German promotional posters for The Cabinet of Dr. Caligari declared “Du Musst Caligari Werden” – “You Will Become Caligari” (Skal 44). Little did anyone know how true that statement would become; Caligari’s influence extended far beyond films of the time. For example, comparisons between the shambling somnambulist Cesare and the 1931 film version of Frankenstein’s monster are both unavoidable and uncanny. The two monsters are tall and dark, and both move in strikingly similar ways. Universal’s 1931 Frankenstein film went on to invade many facets of American culture.

Although the idea of a single mass murderer sneaking into peoples’ bedrooms and slaughtering them in their sleep is nothing new, Caligari was an early example of this idea on celluloid – Cesare brought a face to the age old fear that has been recycled in countless films afterwards. The somnambulist, it seems, was a prototype for the horror cliché of the single, inhuman killing machine. John Carpenter’s Halloween gives us what is essentially the somnambulist in a white, almost featureless mask. Unspeaking and unfeeling, a killer named Michael Myers slays the teenage population of a small rural community one by one. Although Carpenter probably wasn’t thinking of the somnambulist when he created “The Shape” (as Myers is referred to in the film’s closing credits), the killer certainly matches Cesare’s archetype. Another example of this phenomenon is Jason Voorhees from the Friday the 13th series. In the masked murder’s 2003 film, Freddy vs. Jason, Voorhees appears in his victim’s bedroom and viciously stabs him to death, finally snapping him in half as a brutal exclamation mark for his murderous sentence. Despite the wanton gore found in the Freddy vs. Jason scene, the basic elements of the Cesare archetype were all present. Give a somnambulist a hockey mask and you’ve got Jason Voorhees. Take it away, and you’ve got Caligari.

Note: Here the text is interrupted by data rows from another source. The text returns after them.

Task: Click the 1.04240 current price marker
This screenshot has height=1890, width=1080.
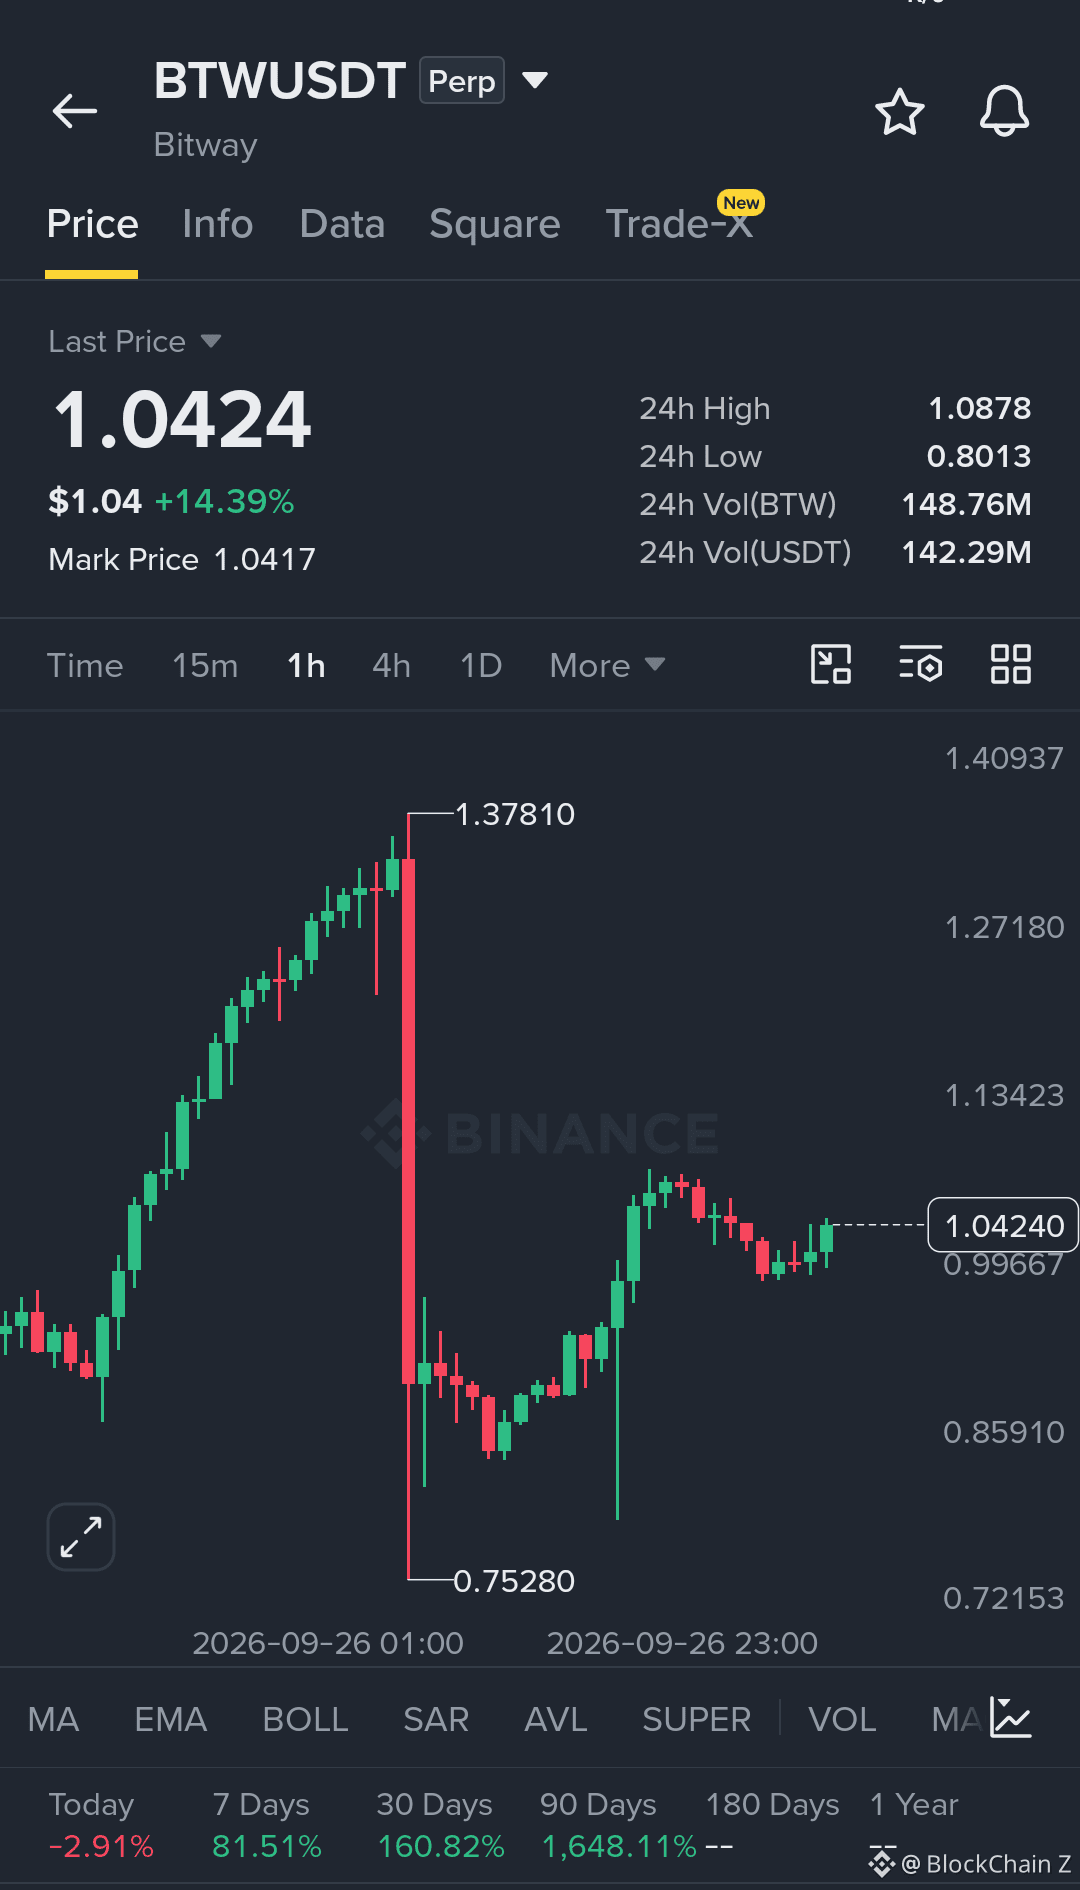Action: (1003, 1225)
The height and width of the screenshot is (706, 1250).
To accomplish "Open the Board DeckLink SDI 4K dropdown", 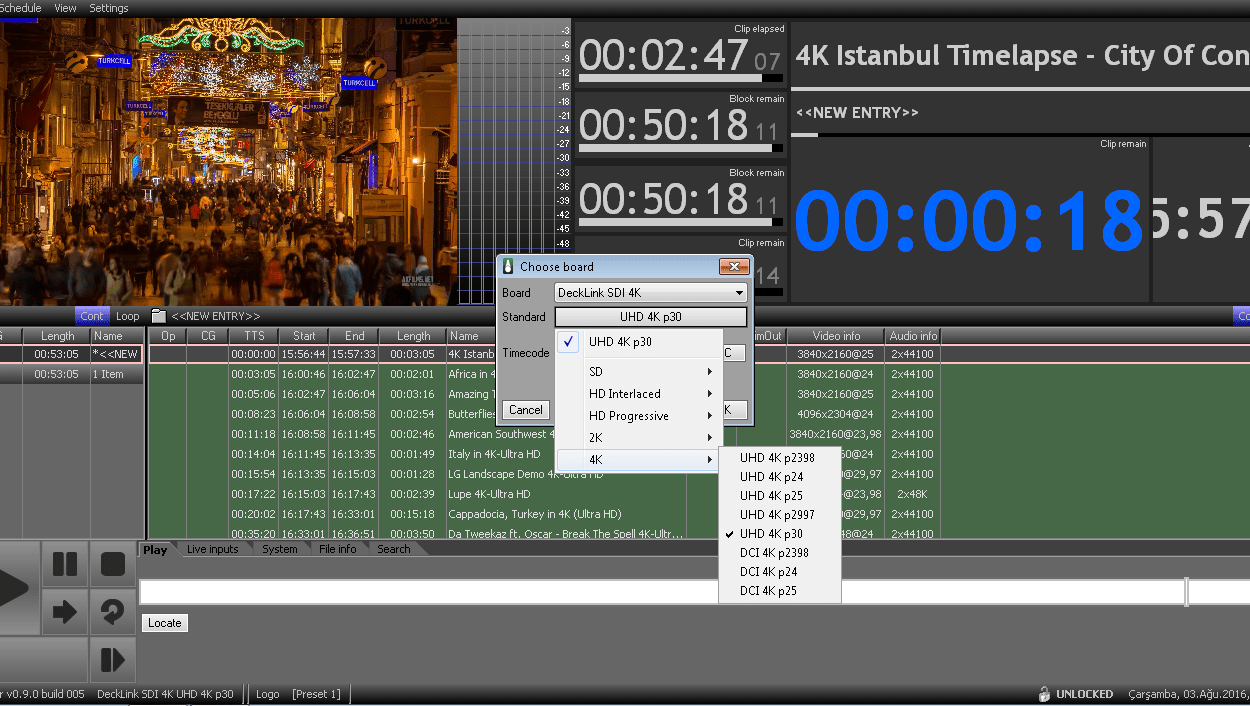I will [x=651, y=293].
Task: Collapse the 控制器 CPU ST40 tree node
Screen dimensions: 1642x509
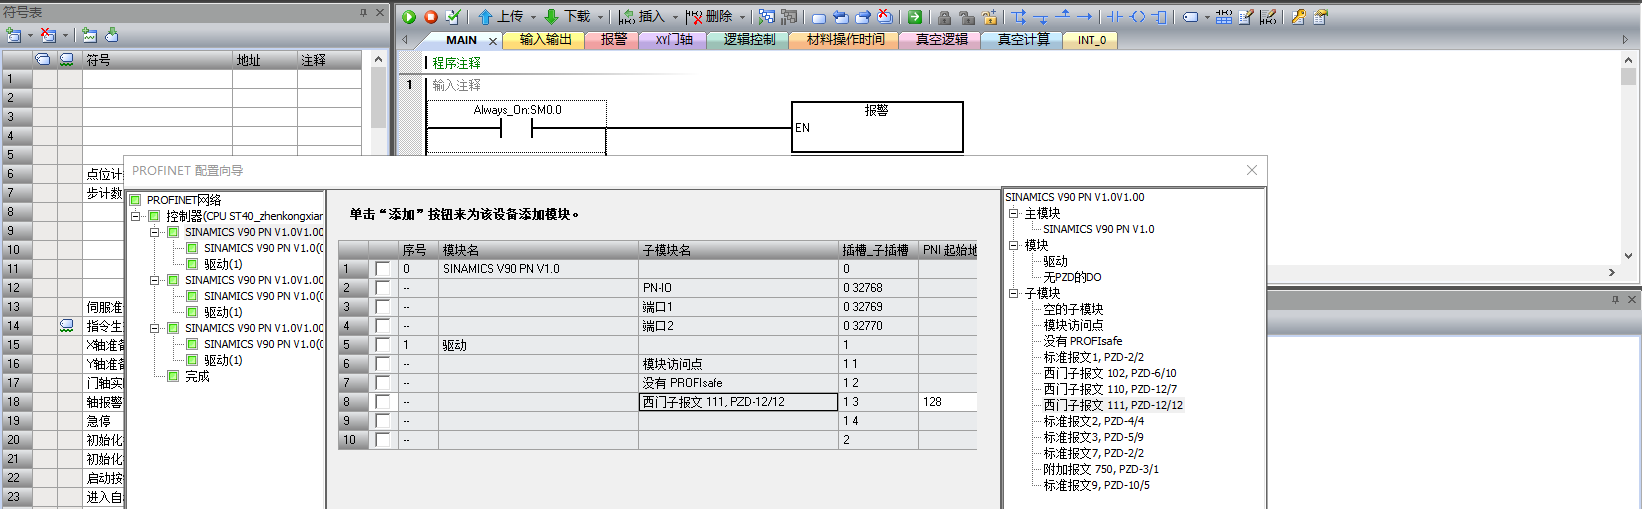Action: 135,216
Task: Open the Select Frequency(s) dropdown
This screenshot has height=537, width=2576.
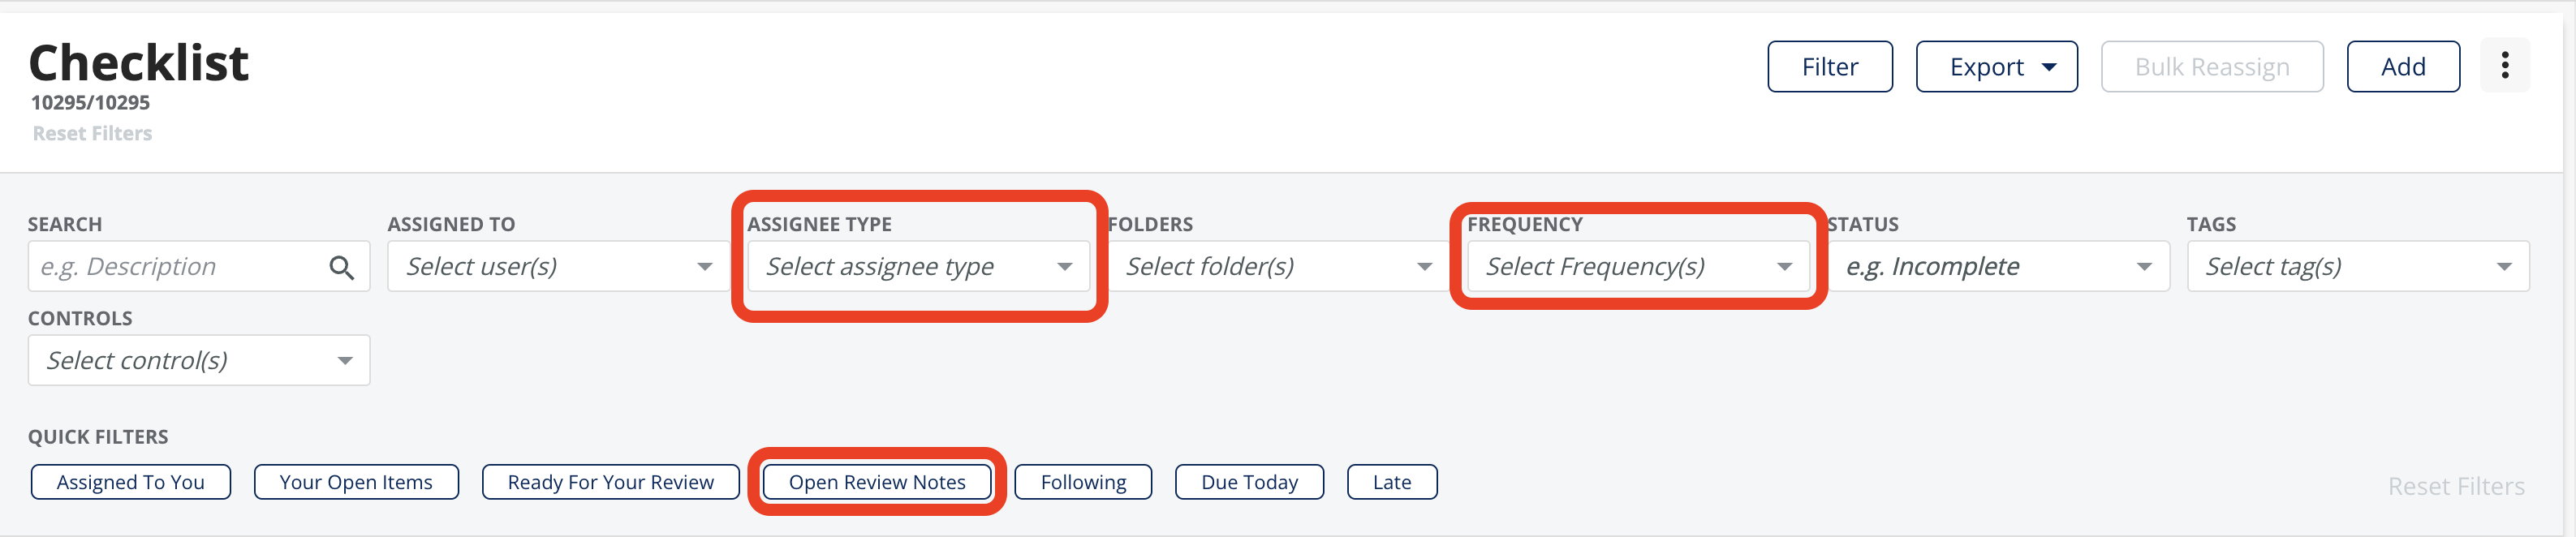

The reoccurring elements of The Cabinet of Dr. Caligari are not limited to film alone – the image of the lone madman his been consistently burned into society’s psyche through many different media outlets. In Capcom’s Resident Evil 3, a 1999 video game for Sony’s Playstation, Sega’s Dreamcast and later, Nintendo’s GameCube, the Ceasre-like creature Nemesis stalks the player throughout the game, consistantly bursting into whatever temporary haven he or she thinks they have found.

The greatest debt owed to The Cabinet of Dr. Caligari, however, is for catapulting horror films into the American mainstream. Without Caligari, horror films would likely exist today, yet not nearly in the same way. Perhaps Nosferatu, released in America a short time later, would have been able to do what Caligari did. Yet, would we still have Michael Myers? Would we still have Jason Voorhees or even Freddy Kruger of Nightmare on Elm Street fame? Possibly. But it’s an awfully long trip from Max Schreck’s wily vampire to John Carpenter’s elusive killing machine.

No one knew it at the time, but the German promotional poster for The Cabinet of Dr. Caligari really did predict our future. As a society, we HAVE become Caligari. So much so, in fact, that we no longer realize what’s happened. It is said that art imitates life, but art also imitates other art. Movies, books, video games and more have borrowed parts of the Mayor and Janowitz’s film for so long, the original lines of ownership have blurred beyond recognition.

We have indeed become Caligari, but more importantly, Caligari has become us.


Work Cited

Skal, David J. The Monster Show: A Cultural History of Horror. New York: Faber and Faber, 1993.